START SOURCE INFORMATION
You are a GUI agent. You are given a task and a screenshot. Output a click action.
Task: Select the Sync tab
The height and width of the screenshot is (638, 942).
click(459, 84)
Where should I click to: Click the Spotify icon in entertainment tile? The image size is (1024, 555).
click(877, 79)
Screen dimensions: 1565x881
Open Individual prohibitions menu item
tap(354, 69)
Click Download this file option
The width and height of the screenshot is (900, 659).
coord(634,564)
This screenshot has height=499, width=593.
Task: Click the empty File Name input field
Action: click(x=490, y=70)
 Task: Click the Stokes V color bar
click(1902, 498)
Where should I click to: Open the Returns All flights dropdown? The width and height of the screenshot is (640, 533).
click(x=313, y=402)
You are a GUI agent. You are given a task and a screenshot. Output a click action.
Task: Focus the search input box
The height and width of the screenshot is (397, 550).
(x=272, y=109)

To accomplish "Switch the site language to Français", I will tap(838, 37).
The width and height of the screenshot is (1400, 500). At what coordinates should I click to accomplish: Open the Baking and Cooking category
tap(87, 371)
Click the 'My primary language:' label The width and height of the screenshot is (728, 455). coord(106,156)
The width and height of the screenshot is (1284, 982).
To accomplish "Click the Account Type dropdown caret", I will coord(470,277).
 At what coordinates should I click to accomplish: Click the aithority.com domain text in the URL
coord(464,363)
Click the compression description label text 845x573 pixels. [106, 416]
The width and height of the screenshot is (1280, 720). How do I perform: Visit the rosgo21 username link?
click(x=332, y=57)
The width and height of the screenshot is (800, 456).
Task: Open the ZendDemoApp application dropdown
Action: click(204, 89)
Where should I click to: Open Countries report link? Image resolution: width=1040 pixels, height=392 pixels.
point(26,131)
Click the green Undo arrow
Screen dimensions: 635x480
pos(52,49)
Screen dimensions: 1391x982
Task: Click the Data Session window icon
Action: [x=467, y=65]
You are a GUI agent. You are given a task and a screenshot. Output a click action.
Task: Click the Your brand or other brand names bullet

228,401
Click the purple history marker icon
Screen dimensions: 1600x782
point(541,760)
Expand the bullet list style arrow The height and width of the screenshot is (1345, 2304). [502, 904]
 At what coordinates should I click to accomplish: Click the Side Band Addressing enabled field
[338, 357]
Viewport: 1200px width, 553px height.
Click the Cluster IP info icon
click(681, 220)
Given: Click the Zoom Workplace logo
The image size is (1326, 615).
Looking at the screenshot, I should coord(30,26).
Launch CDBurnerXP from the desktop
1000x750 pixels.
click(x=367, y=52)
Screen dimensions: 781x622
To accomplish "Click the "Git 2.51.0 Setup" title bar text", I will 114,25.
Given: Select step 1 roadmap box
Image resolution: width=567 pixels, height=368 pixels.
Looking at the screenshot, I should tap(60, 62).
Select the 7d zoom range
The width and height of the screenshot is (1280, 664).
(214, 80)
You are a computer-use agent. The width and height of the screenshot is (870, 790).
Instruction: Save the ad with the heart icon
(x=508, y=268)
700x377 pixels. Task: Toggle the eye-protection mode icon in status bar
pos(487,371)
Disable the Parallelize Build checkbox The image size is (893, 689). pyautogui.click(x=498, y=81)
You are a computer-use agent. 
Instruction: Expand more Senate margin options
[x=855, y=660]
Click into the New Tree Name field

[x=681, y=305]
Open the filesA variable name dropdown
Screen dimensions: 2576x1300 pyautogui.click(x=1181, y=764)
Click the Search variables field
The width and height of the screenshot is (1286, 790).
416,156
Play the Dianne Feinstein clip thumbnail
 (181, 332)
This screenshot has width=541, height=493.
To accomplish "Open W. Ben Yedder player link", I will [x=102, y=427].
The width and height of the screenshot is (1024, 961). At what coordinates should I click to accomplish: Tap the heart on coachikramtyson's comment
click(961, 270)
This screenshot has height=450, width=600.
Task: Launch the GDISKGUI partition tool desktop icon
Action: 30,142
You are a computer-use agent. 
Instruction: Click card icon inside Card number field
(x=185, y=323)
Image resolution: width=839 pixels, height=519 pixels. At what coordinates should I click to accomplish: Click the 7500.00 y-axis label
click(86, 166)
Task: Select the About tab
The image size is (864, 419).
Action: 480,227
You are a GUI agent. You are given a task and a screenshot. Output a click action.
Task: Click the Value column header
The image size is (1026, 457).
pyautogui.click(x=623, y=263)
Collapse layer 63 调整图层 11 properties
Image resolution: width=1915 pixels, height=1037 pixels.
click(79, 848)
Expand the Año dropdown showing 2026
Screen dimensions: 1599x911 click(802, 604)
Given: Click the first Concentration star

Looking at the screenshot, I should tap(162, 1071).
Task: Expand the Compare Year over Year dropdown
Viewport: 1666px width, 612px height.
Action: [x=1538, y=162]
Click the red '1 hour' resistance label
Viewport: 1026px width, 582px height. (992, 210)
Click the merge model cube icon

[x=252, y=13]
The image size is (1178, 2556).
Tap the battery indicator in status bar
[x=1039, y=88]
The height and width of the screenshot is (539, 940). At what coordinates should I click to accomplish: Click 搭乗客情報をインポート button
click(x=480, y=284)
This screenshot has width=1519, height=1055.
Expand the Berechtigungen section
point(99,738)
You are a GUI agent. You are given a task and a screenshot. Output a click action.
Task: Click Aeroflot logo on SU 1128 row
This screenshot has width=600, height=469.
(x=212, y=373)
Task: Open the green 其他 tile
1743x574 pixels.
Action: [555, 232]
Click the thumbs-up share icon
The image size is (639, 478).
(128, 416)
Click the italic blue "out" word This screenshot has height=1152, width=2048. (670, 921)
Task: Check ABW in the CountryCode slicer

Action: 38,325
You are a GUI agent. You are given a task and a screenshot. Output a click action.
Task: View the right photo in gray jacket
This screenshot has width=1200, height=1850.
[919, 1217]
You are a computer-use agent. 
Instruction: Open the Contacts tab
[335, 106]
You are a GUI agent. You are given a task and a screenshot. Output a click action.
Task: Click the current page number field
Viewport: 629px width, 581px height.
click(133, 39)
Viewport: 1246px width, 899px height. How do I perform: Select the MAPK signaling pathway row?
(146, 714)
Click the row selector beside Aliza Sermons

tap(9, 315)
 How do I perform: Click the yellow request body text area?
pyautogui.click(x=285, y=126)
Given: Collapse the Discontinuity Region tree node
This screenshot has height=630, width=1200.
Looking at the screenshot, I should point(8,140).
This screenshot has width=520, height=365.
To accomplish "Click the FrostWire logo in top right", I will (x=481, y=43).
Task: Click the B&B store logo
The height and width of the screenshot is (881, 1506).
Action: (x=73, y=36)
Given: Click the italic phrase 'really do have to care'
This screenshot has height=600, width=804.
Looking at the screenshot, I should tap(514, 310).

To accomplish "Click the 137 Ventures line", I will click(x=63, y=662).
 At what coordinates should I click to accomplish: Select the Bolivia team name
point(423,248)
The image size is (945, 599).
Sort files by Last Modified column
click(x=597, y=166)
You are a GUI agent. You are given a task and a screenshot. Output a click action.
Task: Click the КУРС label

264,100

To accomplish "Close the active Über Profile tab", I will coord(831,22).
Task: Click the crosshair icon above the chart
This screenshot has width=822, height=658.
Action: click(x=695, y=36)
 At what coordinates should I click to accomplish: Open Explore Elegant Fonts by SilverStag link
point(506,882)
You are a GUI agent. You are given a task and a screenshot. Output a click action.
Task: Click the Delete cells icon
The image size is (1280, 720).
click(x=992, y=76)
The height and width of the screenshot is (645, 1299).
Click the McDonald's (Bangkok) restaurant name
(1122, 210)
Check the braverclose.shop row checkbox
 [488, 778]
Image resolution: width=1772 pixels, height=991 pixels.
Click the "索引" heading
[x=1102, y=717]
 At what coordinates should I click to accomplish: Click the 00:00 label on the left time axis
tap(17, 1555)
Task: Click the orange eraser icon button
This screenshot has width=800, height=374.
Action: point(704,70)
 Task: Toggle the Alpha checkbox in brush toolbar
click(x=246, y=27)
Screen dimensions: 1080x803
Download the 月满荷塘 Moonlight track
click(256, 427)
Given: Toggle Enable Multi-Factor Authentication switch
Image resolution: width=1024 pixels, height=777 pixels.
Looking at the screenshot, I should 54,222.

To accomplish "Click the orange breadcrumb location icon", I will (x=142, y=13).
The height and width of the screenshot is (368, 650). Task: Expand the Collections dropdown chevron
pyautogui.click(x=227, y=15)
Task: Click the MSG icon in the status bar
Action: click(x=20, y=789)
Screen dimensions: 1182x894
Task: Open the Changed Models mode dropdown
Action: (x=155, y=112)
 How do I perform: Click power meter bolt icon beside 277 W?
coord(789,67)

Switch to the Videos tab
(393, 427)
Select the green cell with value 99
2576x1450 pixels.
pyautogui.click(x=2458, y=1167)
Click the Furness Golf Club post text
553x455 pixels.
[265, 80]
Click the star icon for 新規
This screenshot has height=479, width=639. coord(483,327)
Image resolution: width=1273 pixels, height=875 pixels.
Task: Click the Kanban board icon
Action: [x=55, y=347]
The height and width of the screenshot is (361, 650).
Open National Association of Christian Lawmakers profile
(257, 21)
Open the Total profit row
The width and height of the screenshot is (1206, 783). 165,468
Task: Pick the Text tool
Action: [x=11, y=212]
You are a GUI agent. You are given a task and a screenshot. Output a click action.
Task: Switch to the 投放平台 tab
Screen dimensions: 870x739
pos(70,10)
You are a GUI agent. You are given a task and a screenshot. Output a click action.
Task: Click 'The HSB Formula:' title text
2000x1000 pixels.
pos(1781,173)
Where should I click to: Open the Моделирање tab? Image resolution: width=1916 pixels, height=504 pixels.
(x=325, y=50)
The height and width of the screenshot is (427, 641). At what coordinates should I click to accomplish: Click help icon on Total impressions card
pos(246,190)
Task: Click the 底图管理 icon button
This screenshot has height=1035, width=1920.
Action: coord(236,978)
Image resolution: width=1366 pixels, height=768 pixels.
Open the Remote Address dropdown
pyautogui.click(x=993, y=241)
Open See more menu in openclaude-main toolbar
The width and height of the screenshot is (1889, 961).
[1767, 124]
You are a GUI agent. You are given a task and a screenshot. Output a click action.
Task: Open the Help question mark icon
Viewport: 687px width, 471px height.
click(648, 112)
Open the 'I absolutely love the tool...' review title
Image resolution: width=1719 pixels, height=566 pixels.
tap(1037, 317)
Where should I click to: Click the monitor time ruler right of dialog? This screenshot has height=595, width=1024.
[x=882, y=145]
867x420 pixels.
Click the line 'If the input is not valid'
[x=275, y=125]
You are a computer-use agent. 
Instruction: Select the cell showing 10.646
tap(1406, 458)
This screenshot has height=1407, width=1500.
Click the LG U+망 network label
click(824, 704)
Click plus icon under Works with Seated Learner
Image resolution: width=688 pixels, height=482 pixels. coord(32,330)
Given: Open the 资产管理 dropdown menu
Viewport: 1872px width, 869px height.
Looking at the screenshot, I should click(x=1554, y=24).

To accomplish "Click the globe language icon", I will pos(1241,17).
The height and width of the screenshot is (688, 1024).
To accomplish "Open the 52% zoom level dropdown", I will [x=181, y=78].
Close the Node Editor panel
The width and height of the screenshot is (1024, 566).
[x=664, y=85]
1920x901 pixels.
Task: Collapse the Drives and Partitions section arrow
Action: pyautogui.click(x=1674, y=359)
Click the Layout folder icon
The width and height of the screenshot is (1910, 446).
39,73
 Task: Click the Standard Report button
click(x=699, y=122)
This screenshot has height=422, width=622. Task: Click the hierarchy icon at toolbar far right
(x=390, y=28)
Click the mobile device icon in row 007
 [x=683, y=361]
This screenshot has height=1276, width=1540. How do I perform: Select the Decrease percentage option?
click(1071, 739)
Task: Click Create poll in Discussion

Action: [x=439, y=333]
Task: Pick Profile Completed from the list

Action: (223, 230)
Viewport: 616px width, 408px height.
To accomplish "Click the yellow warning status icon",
END SOURCE INFORMATION
## WORK INSTRUCTIONS
Using the records above, gather all lines where the string "orange" is present.

## SOLUTION TO THIS TASK
Task: Click the orange eraser icon button
To accomplish "Click the orange breadcrumb location icon", I will (x=142, y=13).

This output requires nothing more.